Kamala Harris y el presidente López Obrador de México firmaron un memorando de entendimiento mediante el cual se establecen una serie de líneas de cooperación para crear las condiciones humanizadas, bajo las cuales “se buscan flujos migratorios ordenados, seguros y regulares en forma conjunta con mecanismos de cooperación que hagan frente a las causas estructurales de la migración”.

Entre esos mecanismos de cooperación sobresale el interés de los EE.UU en atraer inversiones en la zona sur de México; asimismo se acuerda una alianza estratégica para abordar la falta de oportunidades en el norte de Centroamérica, al tiempo de reforzar los programas mexicanos exportados a El Salvador, Honduras y Guatemala, especia­lmente en reforestación, ecotu­rismo, apoyo a jóvenes y a mujeres emprendedoras.

La cooperación no reembolsable acordada asciende a la suma de 250 millones de dólares, recursos con los cuales se persigue amortiguar la desigualdad y la pobreza como causales de la presión migratoria.

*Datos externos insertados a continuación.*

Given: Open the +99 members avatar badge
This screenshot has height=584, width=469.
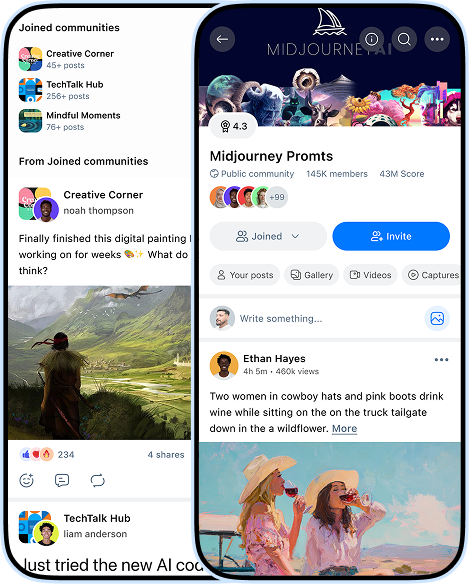Looking at the screenshot, I should pyautogui.click(x=277, y=197).
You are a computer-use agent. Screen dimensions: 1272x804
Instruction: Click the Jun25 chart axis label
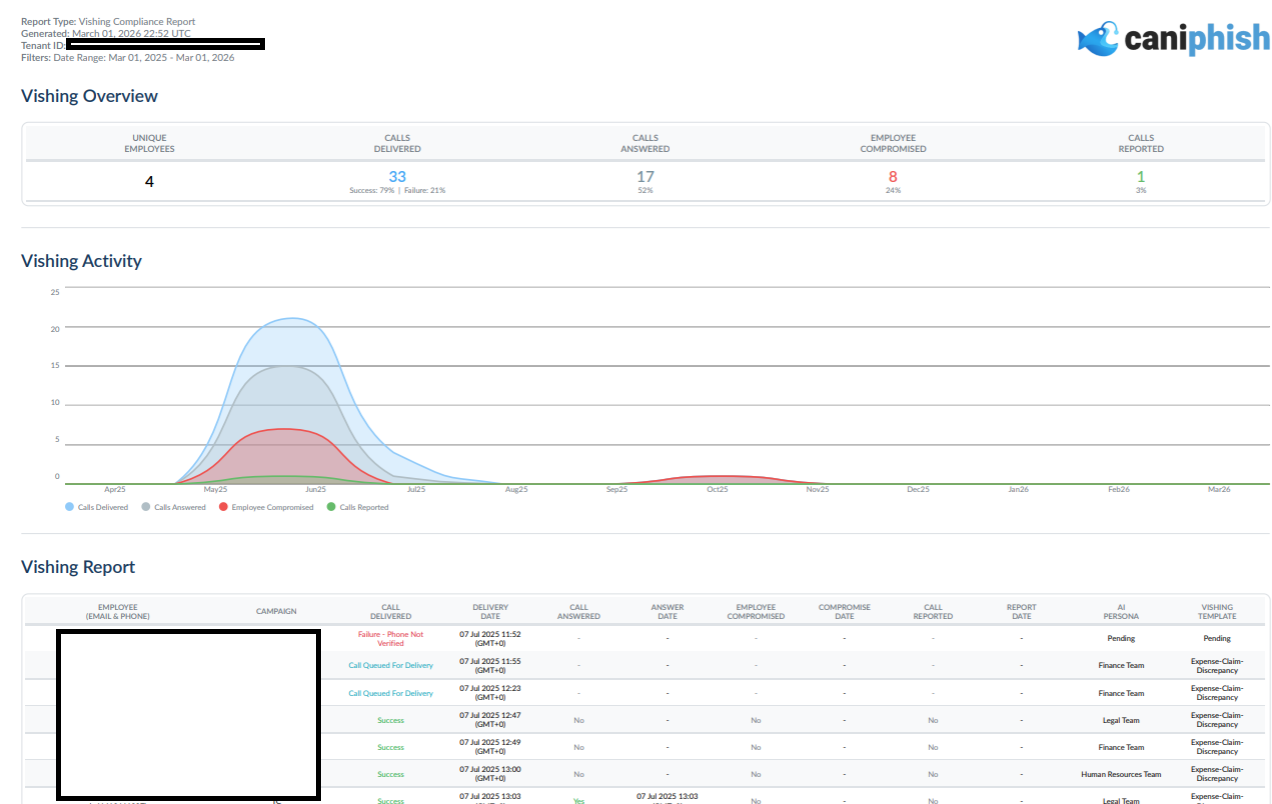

La intención está clara y se propone evitar la ocurrencia de marchas de miles y miles de emigrantes que buscan alcanzar el “sueño americano” cruzando la frontera de México con los EE.UU, en caravanas de inmigrantes que tantos problemas causan a los gobiernos del país más poderoso del mundo.

Ese esfuerzo probablemente no será suficiente para que los EE.UU logren detener la gran presión de inmigrantes provenientes de la pobreza acumulada. Pero sí es un intento tímido que marca el camino que debería transitar el gran país del Norte, propiciando un nuevo esquema de relaciones con los países de la región que persiga fomentar el desarrollo económico de nuestros países, de modo que nuestras poblaciones no se vean compelidas a arriesgarse a la aventura de la migración masiva e ilegal.

Este paso dado por el gobierno de los EE.UU, podría ser una nueva edición de algo parecido, cuando Kennedy lanzó la “Alianza para el Progreso”, ahora orientada a controlar o atenuar en Las Américas los males que ha traído consigo la estrategia de la globalización neoliberal, causa eficiente del agravamiento de la pobreza, la desigualdad  y de los daños a la naturaleza, que son las consecuencias contingentes que provocan la emigración masiva e ilegal hacia los EE.UU.

Ojalá que Kamala Harris se empodere de esa nueva visión estructural del problema, que debería ser la guía de la política exterior de los EE.UU respecto a las naciones latinoamericanas. Y que borre de su mente expresiones tan contraproducentes como aquella advertencia hecha en México a los pobres de Las Américas, sintetizada en la expresión: “No vengan, no vengan”.

¡Qué EE.UU cambie, pues, su agenda para Las Américas!